I'm looking at the smoke again when Turk runs up, panting like an idiot. "They're coming," he says. "They're coming up from the town." So I stand up and start yelling. I have everybody get up off the warm rock and go into the forest. I figure we'll go over the pass into the next valley.

I hate these people. A couple middle-aged women are crying and they're slow to get up. God, I'm yelling right in their face. I love my voice though. I wonder if the invaders can hear it, wherever they are.

Finally I just run, right into the trees, getting whacked in the face by branches, and other people start to follow. I'll kill myself running up the side of the mountain.

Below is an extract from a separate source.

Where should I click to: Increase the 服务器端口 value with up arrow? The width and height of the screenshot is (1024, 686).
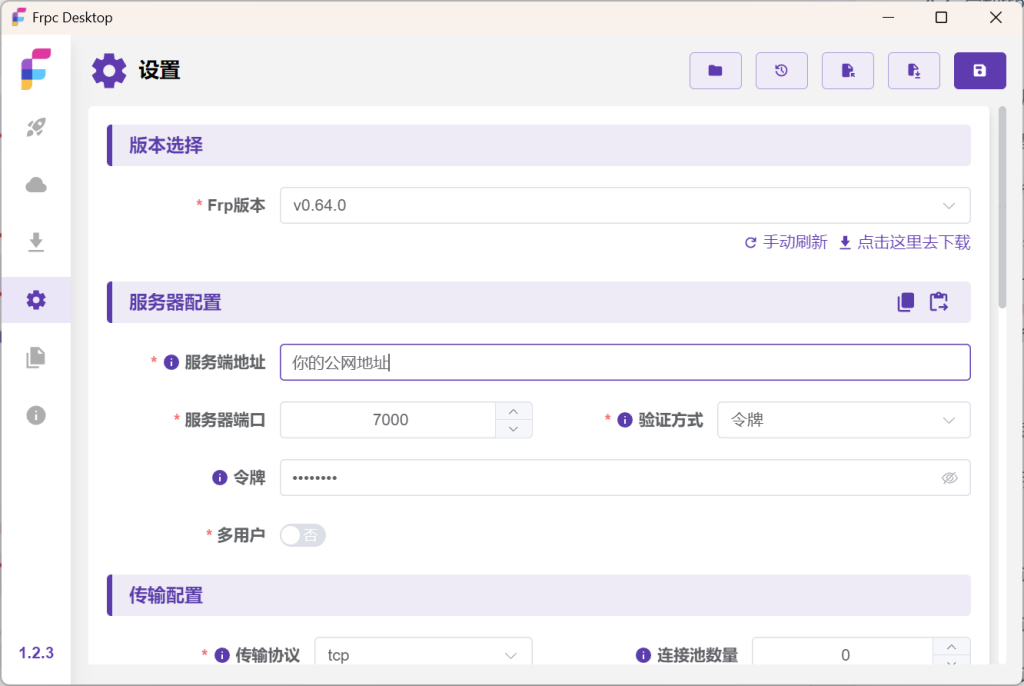514,411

But I'm in better shape than most of these people and I've got to lead. Maybe if they see me doing it they'll do it too.

I feel the lurch in my stomach before I hear the explosion. Chunks of rock and wood the size of cars fly past me in an instant, rocketing against the mountainside and rebounding into snapping tree trunks. I didn't hear anybody cry out. Hopefully whoever got hit didn't feel much. The black smoke blows over me in another minute, and I start coughing as I run.

I really didn't think any of this would happen. I feel like my life went wrong about five years ago. I was supposed to go to college, learn sports medicine. Even while I'm running I have this damn nagging feeling in the back of my mind, like I have to go back, like there's something I forgot to do. It was one thing when the invaders first arrived. I was only a kid. For all a four-year-old knows, stuff like that is normal. And it was normal. It sucked but it was normal. In a little town like Millhoe, it was normal. We saw the deaths on TV and we couldn't travel much but we pretty much went about our lives. I was going to be a physical therapist or something. Turns out the libertarians were right. We were never going to be allowed to live.

It's just... I can't give up. It would be a crime. Anyway my mother would hate me for it if she were still alive. Her hate was a wonderful thing to behold. My stomach drops again and then the mountain disappears in front of me, and I swear I see grey sky and birds for a second but it's just my imagination, I'm seeing powdery dirt and dust, and then I know something's hit me when the trees seem upside-down. It's strange-- I don't know what-- those bastards! I think, I won't give up because to despair is a sin and it might not matter anymore but God my mother raised me better than that.